Early assessments of the Department of Labor's fiduciary proposal find the new rules will be complicated to implement and costly for the industry, according to wealth management executives.

Answering questions during recent earnings calls, industry CEOs and other leaders found themselves peppered with questions from analysts asking about the impact a new rule may have on the bottom line.

Their responses were hesitant, because the proposal is still early in the approvals process, but showed how the intricacy of the business, the rules -- both proposed by the DoL and expected from the SEC -- and the unknowns in general are bedeviling firm leadership and analysts.

"The law is 800 pages, it's very complex and people are still trying to understand it," Raymond James CEO Paul Reilly said during an earnings conference call. "We are studying it like crazy."

INCREASED COSTS

Ruth Porat, CFO of Morgan Stanley, in another earnings call, said that there could be an uptick in expenses. "We do expect increased compliance costs," Porat told analysts.

In a research note, analysts at investment banking firm Keefe, Bruyette & Woods said higher expenses will follow the rule's implementation. According to the report, which focused on several major broker-dealers including Morgan Stanley, Raymond James, LPL Financial and Ameriprise,compliance and monitoring costs can be expected to rise at all four firms.

"Brokers appear to be able to generate commissions and fees from their historical business lines, but we expect that increased regulations will lead to lower sales and higher compliance costs," they wrote.

The authors estimated that the DoL's proposal could be a 2% drag on Morgan's earnings, which the authors described as modest. For Raymond James, the analysts estimated "roughly $2,400-$4,800 in increased compliance and litigation cost per advisor which equates to roughly $15 million to $30 million of incremental expenses."

Todd Cipperman, principle at Cipperman Compliance Services agrees that the rule could result in "a significant cost uptick" for firms. "This sort of fiduciary conflict of interest is more RIAish if you will, and that's not really what they do. That's going to really change their game."
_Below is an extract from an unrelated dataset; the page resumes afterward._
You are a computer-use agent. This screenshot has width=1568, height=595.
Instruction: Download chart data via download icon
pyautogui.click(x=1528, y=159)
IBDs FACING ADDITIONAL QUERIES

Reilly, whose firm has both employee and independent advisors, was asked if the rule changes would have a more muted impact because the firm has advisors operating as RIAs.

"We have a lot of RIAs. But that is not the issue. If you look at the definitions of fee disclosures and payments, it's pretty complex," Reilly said. "If it was as simple as having an RIA then we'd have a lot of people unaffected."
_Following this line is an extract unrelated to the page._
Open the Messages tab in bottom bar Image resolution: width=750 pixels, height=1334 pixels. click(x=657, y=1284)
Reilly also took aim at the critics who claim that fee-based compensation is better for clients than commission-based compensation, saying that the latter might in fact be better and cheaper for clients who have small accounts. He said that being fee-based does not automatically mean that an advisor acts in the best interest of his or her clients.

"I think the headline from the administration and DoL that fee-based is good and commission is bad just isn't true," Reilly said.

He added, "I believe [the proposed rule] will honestly leave millions of people without advice."

Another concern, raised by an analyst during Ameriprise's earnings conference call, is whether a new rule may affect proprietary products.

"To meet the various standards of FINRA and the SEC, we sell our products like every other product on the platform. Compensation is exactly the same," Ameriprise CEO Jim Cracchiolo said.

He remains confident that Ameriprise will be able to continue selling its own proprietary products regardless of fiduciary rule changes.

"We feel very comfortable because we fully disclosure everything today, as we should," Cracchiolo told analysts.

In a sense, this may seem like déjà-vu for the industry as it has already been forced to adapt to more intense regulatory scrutiny following the financial crisis. But Cracchiolo and other executives cited the overlapping nature of the potential rule changes from the DoL and SEC as well as the general uncertainty as to what the regulatory regime will finally require of advisors and firms.

"It's like any regulatory change. We work through it and figure out what things are appropriate," Cracchiolo said. "But we have to get clear on what exactly that is." --Maddy Perkins contributed reporting.